Lemma 34.9.7. Let $T$ be a scheme.

1. If $T' \to T$ is an isomorphism then $\{ T' \to T\}$ is an fpqc covering of $T$.

2. If $\{ T_ i \to T\} _{i\in I}$ is an fpqc covering and for each $i$ we have an fpqc covering $\{ T_{ij} \to T_ i\} _{j\in J_ i}$, then $\{ T_{ij} \to T\} _{i \in I, j\in J_ i}$ is an fpqc covering.

3. If $\{ T_ i \to T\} _{i\in I}$ is an fpqc covering and $T' \to T$ is a morphism of schemes then $\{ T' \times _ T T_ i \to T'\} _{i\in I}$ is an fpqc covering.

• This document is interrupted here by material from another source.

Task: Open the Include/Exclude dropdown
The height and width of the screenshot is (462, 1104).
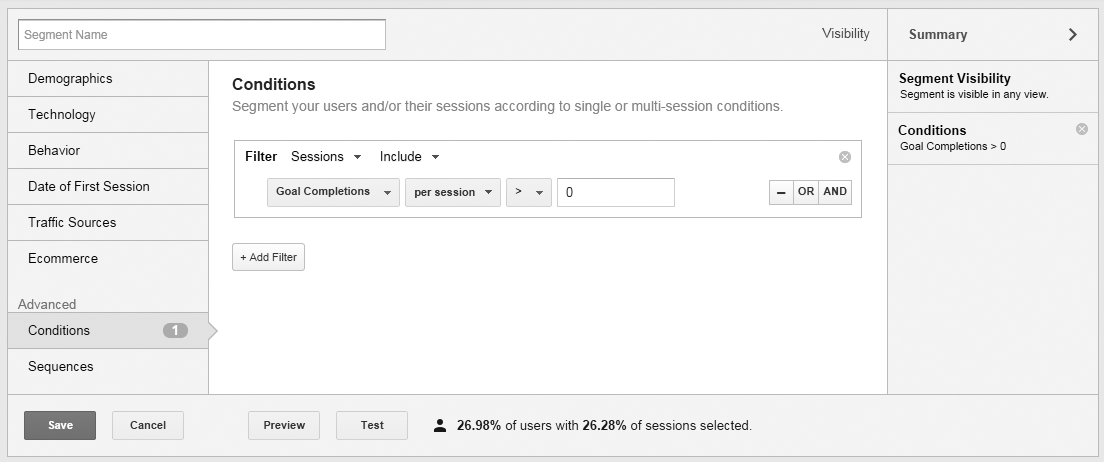Action: click(x=409, y=157)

Proof. Part (1) is immediate. Recall that the composition of flat morphisms is flat and that the base change of a flat morphism is flat (Morphisms, Lemmas 29.25.8 and 29.25.6). Thus we can apply Lemma 34.9.2 in each case to check that our families of morphisms are fpqc coverings.

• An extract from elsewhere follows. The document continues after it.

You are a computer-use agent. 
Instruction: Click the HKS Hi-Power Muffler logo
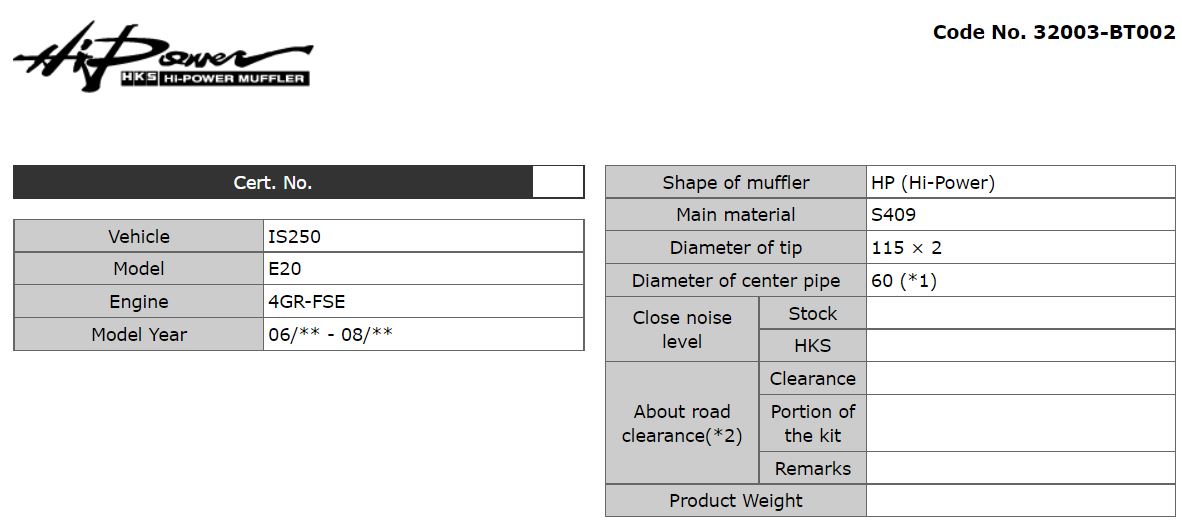pyautogui.click(x=163, y=57)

Proof of (2). Assume $\{ T_ i \to T\} _{i\in I}$ is an fpqc covering and for each $i$ we have an fpqc covering $\{ f_{ij} : T_{ij} \to T_ i\} _{j\in J_ i}$. Let $U \subset T$ be an affine open. We can find quasi-compact opens $U_ i \subset T_ i$ for $i \in I$, almost all empty, such that $U = \bigcup f_ i(U_ i)$. Then for each $i$ we can choose quasi-compact opens $W_{ij} \subset T_{ij}$ for $j \in J_ i$, almost all empty, with $U_ i = \bigcup _ j f_{ij}(U_{ij})$. Thus $\{ T_{ij} \to T\}$ is an fpqc covering.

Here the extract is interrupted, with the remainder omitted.